◆ **Extracto proporcionado**

En un mundo que proclama estar "hecho para todos", surge una inquietante pregunta: ¿Por qué no está construido para acoger a todos por igual? Esta interrogante resuena especialmente para quienes viven en carne propia una discapacidad, ya que enfrentan una realidad desgarradoramente diferente.
Es triste ver que algunos no pueden disfrutar de los derechos y oportunidades que merecen como ciudadanos, pero es aún más doloroso para quienes desean mejorar esa realidad y se ven atrapados por el sufrimiento ajeno y una enfermedad implacable.
Hablo de aquellos que cuidan con amor y esmero a quienes viven con condiciones especiales. Ellos absorben todos los problemas y retos sin titubear, ya que sus seres queridos lo son todo para ellos. Cuando mencionamos a quienes enfrentan limitaciones físicas, nuestro enfoque principal suele ser la empatía hacia ellos, lo cual está bien, pero rara vez nos ponemos en el lugar de quienes viven día a día con la agonía de ver a alguien amado sufrir.

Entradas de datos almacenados
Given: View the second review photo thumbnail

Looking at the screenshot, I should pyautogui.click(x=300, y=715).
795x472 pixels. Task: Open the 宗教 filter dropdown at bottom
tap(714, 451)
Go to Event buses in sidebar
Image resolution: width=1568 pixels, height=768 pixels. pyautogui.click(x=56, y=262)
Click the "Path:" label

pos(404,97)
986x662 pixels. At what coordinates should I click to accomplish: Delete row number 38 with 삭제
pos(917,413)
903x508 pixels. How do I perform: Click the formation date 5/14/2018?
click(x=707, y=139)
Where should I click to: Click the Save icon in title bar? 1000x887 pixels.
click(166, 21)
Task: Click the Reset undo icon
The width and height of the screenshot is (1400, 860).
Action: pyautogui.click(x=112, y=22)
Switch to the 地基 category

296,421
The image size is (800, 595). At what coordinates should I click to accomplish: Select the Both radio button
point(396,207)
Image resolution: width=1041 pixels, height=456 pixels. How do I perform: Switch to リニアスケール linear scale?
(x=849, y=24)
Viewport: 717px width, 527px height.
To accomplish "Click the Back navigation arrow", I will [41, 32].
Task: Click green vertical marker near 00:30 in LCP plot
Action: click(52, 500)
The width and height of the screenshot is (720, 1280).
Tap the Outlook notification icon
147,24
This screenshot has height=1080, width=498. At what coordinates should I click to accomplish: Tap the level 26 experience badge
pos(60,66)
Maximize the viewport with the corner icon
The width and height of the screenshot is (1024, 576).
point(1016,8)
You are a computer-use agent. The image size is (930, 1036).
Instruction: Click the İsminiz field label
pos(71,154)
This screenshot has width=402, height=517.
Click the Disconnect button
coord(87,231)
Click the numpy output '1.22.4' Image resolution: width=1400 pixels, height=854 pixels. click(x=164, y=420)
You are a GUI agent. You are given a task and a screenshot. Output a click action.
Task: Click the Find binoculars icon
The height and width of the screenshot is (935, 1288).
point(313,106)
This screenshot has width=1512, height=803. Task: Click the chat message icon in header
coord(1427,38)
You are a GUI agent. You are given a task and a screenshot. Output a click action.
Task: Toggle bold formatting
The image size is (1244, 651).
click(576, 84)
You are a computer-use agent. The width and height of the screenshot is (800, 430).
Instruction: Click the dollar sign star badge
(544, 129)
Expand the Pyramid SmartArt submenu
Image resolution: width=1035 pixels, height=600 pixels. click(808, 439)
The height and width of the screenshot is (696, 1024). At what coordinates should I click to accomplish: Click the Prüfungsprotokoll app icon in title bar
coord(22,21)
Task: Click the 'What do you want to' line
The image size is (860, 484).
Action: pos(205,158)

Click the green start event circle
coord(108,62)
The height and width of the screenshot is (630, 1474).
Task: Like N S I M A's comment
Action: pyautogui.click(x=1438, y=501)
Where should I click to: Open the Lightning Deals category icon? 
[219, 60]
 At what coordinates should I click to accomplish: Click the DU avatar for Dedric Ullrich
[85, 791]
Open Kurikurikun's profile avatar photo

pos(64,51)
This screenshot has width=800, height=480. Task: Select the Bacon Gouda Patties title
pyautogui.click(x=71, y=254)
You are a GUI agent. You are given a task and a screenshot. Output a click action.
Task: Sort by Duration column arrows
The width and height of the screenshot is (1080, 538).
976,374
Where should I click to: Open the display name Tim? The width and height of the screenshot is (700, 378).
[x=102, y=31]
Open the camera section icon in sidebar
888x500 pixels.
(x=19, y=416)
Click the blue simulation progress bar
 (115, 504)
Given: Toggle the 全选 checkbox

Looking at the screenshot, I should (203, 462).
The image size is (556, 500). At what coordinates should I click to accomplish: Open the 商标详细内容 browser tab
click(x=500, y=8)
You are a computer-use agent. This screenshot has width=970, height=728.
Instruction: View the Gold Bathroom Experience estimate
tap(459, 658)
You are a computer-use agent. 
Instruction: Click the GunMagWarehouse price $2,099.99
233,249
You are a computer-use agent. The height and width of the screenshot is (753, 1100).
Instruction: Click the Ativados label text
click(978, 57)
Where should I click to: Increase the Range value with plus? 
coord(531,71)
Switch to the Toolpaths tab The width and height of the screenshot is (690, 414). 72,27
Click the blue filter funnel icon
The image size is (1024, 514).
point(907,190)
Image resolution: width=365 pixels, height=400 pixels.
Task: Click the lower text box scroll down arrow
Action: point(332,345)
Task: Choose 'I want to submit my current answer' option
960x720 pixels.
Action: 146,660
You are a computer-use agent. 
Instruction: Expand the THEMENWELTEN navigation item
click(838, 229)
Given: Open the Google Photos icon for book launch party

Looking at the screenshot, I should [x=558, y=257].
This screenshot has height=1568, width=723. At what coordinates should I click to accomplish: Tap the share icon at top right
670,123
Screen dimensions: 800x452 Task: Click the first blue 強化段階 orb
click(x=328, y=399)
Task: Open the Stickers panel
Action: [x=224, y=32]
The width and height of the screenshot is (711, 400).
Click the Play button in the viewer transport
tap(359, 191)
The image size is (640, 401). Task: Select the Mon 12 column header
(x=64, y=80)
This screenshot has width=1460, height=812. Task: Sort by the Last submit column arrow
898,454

◆ **Detalles de la tarea**
Repite palabra por palabra el fragmento del extracto sobre la discapacidad: empieza en "Hablo de aquellos" y termina después de "alguien amado sufrir.".

◆ **Solución**
Hablo de aquellos que cuidan con amor y esmero a quienes viven con condiciones especiales. Ellos absorben todos los problemas y retos sin titubear, ya que sus seres queridos lo son todo para ellos. Cuando mencionamos a quienes enfrentan limitaciones físicas, nuestro enfoque principal suele ser la empatía hacia ellos, lo cual está bien, pero rara vez nos ponemos en el lugar de quienes viven día a día con la agonía de ver a alguien amado sufrir.